* Parts of the exercise
[1] Transcribe the stretch of the brewing forum thread from "Ethan is going" through "to using Koppafloc.".
[2] In the brewing forum thread, what does Ross say gives them better results in the finished beer?

* Given text
• • •
Ethan is going well, he joined us on the 13/02 (could be a sign), little bugger dreams like my dog, between the two of them it's hard to get any piece and quiet at night.... been talking to him about how to handle the mill handle, so should get a rest soon :icon_drunk:


----------



## ashley_leask (10/3/12)

Ross said:


> We've used in the brewery & can honestly say we see little difference in the kettle & have gone back to using Koppafloc.
> If either products are equally fresh I don't believe you'll see much difference, but if you are using whirfloc or Koppafloc that you've had for a long time &/or maybe not stored ideally, I'm guessing you'll see a big difference.
> It's still usefull as a combined kettle fining & haze reducing product, but we get better results using polyclar in the finished beer, so little point using a combined product in the boil as well.
> 
> cheers Ross



That's interesting. From the first time I used Brewbrite I noticed a big improvement both in clarity from the kettle and in the final beer. My old post fermentation regime was to cold condition for a couple of days, then add Polyclar and allow another couple of days then gravity filter into the keg.

Since using Brewbrite I find the beer clears much faster post fermentation and I haven't needed to filter to clear the haze. The last few batches I've just racked onto gelatine to drop the yeast in the keg, I haven't bothered filtering at all and I think the beer is just as clear.

I'd go pour a beer and post a pic but my wife has some kind of witches coven involving makeup happening down that end of the house, I'm not even sure it's safe to be this close. :unsure:


----------



## [email protected] (10/3/12)

Ross said:


> It's still usefull as a combined kettle fining & haze reducing product, but we get better results using polyclar in the finished beer, so little point using a combined product in the boil as well.
• • •
* Supplied material
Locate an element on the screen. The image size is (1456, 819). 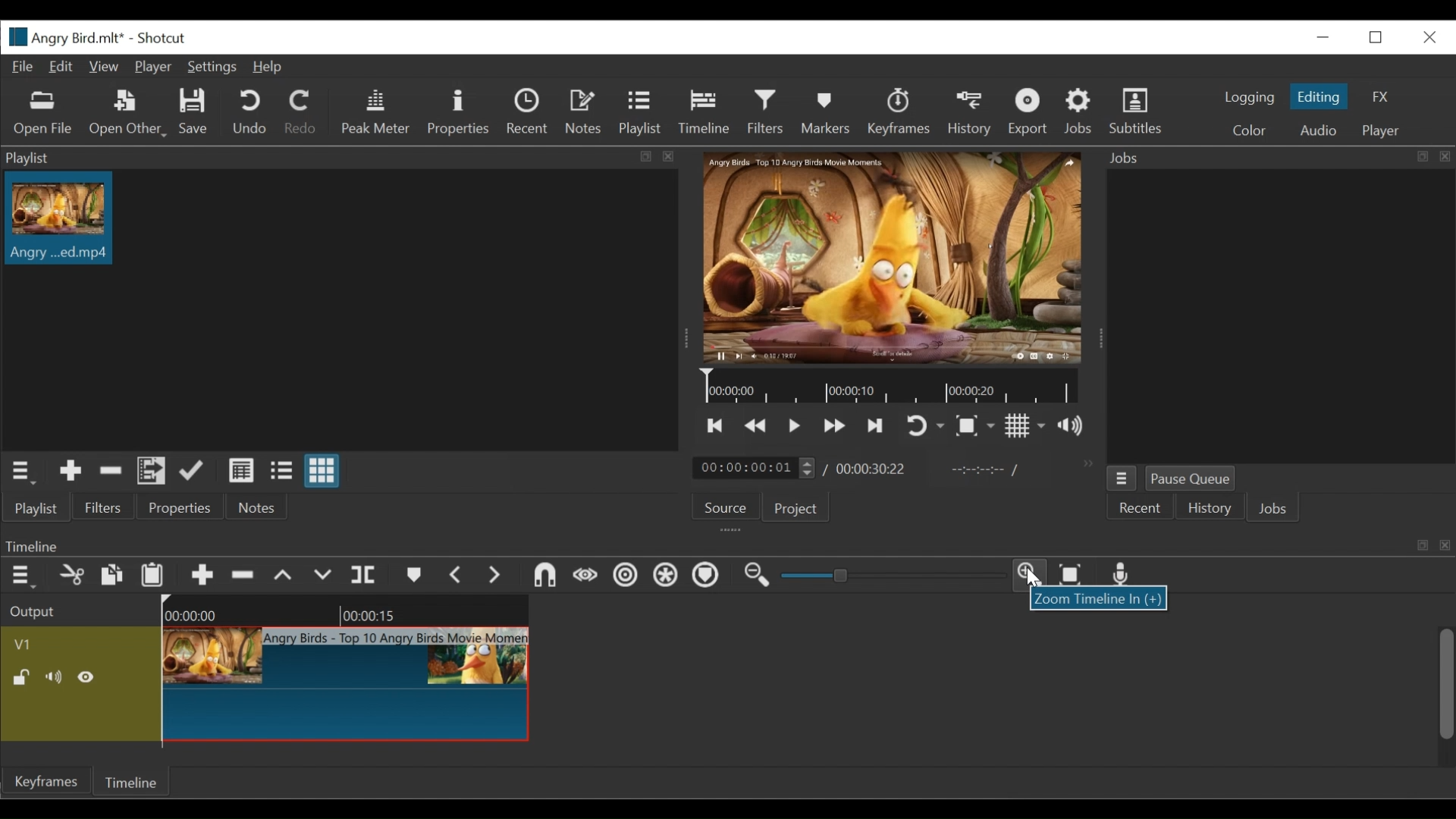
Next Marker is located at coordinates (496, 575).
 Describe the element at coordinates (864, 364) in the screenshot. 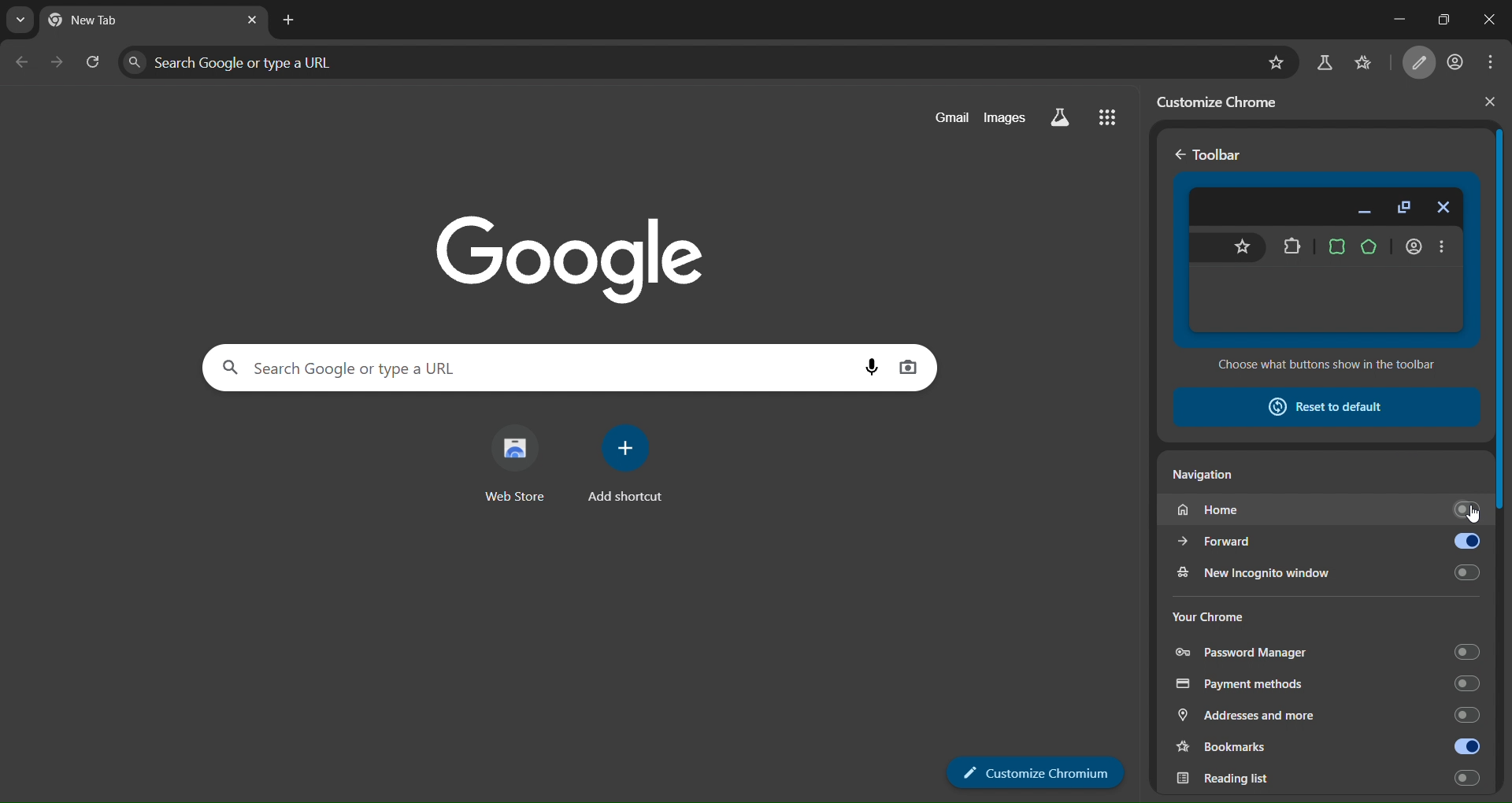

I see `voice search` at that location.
• • •
* Solutions to the tasks
[1]
Ethan is going well, he joined us on the 13/02 (could be a sign), little bugger dreams like my dog, between the two of them it's hard to get any piece and quiet at night.... been talking to him about how to handle the mill handle, so should get a rest soon :icon_drunk:


----------



## ashley_leask (10/3/12)

Ross said:


> We've used in the brewery & can honestly say we see little difference in the kettle & have gone back to using Koppafloc.

[2] Using polyclar in the finished beer.